Hubbard Winslow (1799-1864) graduated Yale Theological Seminary and spent much of his life as a Presbyterian pastor. His most influential works include Are You a Christian?, Intellectual Philosophy, and Moral Philosophy. The Historical Magazine adjudged "in the province of philosophy he had few equals."[2] Intellectual Philosophy was a popular 19th century textbook wherein he surveys the history of philosophy and, as well, relates influential thinkers to Christian philosophy in an accessible manner.

About the work…

In his Moral Philosophy; Analytical, Synthetical, and Practical,[3] Winslow argues that basing ethics on theoretical philosophy is a "prevailing error." Metaphysics and logic, he argues, are not subservient to everyday consciousness of freedom and responsibility. In this reading, Winslow argues that philosophy should be used in the service of faith. He believes faith is a direct "manifestation of the truth" presented to each person's conscience and adduces just as "[w]e must not wait until we can philosophize upon food before we eat…" so also "[n]either should we wait to learn all the grounds and reasons of duty, before doing what we already know to be right."

Ideas of Interest from Moral Philosophy

  1. According to Winslow, what is "the exclusive dominion of conscience"?

  2. How does Winslow characterize the two elements of conscience? How are these psychological elements related? How are they united?
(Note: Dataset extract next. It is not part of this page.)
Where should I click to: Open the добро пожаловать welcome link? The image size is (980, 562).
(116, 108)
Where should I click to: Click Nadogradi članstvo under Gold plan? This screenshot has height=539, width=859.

  3. Explain Winslow's definition of conscience.

  4. What is the distinguishing faculty of conscience according to Winslow? What is the reason he gives that the pleasure of doing one's duty differs in kind from the pleasure of good company?

  5. Discuss Winslow's three main functions of conscience.

  6. How does Winslow account for persons who do not immediately feel remorse when the have knowingly acted wrongly? Describe the "law of the operation of conscience." Does he presume all persons have a conscience?

Notes

[1]

David Parsons Holton and Frances Keturah Holton, Winslow Memorial (New York: Mrs. Frances K. Holton, Publisher, 1888), 2: 66.

[2]

John Ward Dean, Historical Magazine 7, no. 9 (Sept. 1864): 320.

[3]

Hubbard Winslow, Moral Philosophy; Analytical, Synthetical, and Practical (New York: D. Appleton and Company, 1856).